Directions for this task. Search the records below for the word "controls". Pull out each line that has it.

(Dataset entries)
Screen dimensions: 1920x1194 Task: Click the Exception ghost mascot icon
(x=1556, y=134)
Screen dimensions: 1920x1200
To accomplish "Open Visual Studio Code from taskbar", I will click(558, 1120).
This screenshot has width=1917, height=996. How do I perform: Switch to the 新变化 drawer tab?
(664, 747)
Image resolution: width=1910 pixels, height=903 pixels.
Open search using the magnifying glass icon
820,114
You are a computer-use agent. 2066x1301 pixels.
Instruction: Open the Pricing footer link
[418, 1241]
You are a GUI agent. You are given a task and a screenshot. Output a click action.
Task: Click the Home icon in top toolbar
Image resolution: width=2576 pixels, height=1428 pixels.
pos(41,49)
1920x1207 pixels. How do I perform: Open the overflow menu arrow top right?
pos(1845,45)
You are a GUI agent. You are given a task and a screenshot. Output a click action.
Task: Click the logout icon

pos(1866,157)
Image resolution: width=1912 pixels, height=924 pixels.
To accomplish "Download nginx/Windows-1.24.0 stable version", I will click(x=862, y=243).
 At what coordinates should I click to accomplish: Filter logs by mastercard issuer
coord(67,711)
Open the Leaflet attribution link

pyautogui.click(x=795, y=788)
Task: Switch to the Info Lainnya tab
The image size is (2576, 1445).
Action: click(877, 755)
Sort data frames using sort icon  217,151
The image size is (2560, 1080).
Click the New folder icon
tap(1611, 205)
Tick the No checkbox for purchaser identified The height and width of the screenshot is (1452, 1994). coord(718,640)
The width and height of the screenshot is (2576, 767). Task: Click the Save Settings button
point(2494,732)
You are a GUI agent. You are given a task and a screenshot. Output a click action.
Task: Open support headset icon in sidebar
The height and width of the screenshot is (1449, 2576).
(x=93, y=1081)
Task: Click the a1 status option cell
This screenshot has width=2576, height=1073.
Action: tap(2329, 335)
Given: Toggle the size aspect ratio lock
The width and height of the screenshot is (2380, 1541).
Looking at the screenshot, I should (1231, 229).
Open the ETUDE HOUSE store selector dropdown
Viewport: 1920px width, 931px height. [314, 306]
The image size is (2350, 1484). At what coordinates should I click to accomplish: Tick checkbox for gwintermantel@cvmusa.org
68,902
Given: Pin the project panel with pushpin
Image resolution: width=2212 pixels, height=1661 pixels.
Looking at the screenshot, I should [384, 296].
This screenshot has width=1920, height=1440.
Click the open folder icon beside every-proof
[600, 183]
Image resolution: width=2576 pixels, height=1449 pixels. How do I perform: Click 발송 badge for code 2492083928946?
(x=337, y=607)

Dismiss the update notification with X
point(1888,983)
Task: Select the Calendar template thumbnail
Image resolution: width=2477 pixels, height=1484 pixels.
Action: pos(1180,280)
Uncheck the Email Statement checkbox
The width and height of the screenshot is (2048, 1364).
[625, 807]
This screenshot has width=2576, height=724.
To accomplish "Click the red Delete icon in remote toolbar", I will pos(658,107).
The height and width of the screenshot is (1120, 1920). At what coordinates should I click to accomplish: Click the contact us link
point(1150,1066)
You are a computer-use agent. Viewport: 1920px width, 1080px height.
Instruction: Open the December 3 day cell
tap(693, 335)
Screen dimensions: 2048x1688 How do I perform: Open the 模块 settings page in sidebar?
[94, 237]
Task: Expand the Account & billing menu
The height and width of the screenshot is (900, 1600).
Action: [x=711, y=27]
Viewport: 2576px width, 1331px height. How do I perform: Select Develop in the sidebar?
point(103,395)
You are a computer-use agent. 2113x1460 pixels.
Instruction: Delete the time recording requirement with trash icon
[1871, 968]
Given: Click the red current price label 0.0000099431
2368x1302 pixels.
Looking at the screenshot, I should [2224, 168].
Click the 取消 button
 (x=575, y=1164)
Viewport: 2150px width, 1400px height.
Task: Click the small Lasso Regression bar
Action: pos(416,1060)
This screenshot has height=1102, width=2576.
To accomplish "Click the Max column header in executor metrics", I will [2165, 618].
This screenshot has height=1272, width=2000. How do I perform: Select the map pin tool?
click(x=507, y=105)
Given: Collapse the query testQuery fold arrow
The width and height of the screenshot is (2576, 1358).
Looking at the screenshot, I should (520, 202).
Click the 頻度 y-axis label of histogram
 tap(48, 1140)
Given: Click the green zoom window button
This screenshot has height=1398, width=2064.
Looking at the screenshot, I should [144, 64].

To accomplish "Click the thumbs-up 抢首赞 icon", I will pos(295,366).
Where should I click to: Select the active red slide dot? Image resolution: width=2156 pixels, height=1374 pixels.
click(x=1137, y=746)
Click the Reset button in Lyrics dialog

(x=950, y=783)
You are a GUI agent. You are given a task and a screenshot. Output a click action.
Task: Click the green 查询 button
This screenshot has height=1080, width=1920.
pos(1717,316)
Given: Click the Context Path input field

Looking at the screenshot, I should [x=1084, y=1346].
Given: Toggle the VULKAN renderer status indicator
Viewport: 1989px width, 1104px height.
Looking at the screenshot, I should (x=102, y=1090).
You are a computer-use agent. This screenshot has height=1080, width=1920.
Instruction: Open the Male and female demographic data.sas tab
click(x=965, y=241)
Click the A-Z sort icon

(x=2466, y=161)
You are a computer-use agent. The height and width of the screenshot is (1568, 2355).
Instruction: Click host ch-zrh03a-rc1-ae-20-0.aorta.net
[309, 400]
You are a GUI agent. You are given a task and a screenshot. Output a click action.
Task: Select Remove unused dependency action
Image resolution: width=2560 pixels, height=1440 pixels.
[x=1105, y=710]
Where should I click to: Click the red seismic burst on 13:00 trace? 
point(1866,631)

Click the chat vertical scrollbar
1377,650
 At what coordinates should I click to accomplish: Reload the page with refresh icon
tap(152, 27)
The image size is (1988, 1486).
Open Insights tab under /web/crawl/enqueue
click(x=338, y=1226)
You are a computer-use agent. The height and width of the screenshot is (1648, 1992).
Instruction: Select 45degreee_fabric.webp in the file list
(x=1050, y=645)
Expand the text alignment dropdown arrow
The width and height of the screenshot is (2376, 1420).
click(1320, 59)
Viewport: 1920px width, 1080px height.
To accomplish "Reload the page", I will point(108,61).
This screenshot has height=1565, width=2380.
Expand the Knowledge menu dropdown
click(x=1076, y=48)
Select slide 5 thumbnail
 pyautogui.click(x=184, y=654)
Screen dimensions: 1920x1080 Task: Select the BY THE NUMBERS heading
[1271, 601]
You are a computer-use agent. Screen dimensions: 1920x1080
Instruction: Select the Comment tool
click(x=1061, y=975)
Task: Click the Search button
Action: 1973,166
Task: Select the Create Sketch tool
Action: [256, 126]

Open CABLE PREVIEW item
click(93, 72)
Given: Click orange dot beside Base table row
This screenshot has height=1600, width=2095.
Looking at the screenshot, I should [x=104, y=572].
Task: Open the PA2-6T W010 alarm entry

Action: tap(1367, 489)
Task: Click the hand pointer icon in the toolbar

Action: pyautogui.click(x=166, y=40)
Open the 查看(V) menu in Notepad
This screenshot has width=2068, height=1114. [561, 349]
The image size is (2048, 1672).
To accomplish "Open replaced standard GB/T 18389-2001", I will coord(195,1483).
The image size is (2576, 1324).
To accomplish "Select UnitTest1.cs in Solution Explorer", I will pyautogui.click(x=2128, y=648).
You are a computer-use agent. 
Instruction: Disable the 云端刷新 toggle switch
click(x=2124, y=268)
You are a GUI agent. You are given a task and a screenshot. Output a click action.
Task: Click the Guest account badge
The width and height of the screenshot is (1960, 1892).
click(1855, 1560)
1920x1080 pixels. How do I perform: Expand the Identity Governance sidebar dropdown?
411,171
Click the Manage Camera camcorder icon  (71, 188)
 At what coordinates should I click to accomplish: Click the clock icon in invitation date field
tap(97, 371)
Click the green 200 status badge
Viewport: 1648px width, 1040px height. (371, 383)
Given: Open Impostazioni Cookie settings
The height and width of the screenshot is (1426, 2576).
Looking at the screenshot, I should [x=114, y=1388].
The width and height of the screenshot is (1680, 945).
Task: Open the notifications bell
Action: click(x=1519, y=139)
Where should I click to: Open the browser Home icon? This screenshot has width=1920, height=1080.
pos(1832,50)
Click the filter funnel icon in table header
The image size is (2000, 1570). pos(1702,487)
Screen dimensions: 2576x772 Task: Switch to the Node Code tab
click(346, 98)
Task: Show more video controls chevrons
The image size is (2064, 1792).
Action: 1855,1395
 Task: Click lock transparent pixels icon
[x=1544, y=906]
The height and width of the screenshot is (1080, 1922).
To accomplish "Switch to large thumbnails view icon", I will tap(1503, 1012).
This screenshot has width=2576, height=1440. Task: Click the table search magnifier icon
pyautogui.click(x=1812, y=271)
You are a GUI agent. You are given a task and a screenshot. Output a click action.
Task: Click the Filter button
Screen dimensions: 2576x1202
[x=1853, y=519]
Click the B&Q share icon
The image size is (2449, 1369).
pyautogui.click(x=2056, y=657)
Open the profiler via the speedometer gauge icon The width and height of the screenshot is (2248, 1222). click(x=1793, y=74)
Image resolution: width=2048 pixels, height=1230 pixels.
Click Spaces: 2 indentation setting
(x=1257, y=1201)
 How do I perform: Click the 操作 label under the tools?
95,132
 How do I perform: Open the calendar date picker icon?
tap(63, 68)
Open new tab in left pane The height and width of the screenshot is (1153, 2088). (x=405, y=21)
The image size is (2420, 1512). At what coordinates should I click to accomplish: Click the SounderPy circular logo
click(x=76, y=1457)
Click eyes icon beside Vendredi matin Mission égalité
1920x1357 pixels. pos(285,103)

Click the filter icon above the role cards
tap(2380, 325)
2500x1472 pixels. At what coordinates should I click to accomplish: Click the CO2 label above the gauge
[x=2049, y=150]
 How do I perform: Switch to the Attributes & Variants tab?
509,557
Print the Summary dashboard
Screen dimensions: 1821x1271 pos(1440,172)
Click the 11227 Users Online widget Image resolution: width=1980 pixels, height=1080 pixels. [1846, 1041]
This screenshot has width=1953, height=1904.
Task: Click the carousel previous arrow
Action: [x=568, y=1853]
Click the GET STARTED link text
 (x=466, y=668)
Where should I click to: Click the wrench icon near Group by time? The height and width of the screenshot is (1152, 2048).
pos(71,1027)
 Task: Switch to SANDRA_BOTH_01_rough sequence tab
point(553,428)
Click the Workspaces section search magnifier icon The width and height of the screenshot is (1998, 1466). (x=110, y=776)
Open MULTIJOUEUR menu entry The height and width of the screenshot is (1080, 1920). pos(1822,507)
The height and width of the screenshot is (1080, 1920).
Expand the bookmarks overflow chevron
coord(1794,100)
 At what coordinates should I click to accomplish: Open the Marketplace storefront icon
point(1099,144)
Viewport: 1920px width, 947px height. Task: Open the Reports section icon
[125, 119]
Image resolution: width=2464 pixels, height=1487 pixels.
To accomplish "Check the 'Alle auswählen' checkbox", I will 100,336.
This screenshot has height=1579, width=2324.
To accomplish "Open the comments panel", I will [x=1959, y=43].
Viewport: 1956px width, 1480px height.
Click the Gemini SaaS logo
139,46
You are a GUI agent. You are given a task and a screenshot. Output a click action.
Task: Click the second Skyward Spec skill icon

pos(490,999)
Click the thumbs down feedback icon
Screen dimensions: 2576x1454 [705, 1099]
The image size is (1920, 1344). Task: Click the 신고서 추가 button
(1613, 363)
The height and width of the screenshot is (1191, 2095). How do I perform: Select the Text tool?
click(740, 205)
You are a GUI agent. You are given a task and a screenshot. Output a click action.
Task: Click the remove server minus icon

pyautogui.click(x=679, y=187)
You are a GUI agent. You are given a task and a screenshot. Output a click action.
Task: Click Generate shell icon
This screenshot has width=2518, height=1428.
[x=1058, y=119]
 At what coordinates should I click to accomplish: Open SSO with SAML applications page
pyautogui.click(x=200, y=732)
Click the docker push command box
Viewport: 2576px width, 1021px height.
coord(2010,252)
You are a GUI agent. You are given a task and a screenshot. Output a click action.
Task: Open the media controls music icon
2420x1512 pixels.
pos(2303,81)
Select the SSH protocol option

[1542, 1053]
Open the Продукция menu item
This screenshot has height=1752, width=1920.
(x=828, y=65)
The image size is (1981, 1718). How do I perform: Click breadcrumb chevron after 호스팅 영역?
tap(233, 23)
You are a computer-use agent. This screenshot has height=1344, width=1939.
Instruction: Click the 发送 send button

Answer for this exercise.
Task: Show more video controls chevrons
Task: Open the media controls music icon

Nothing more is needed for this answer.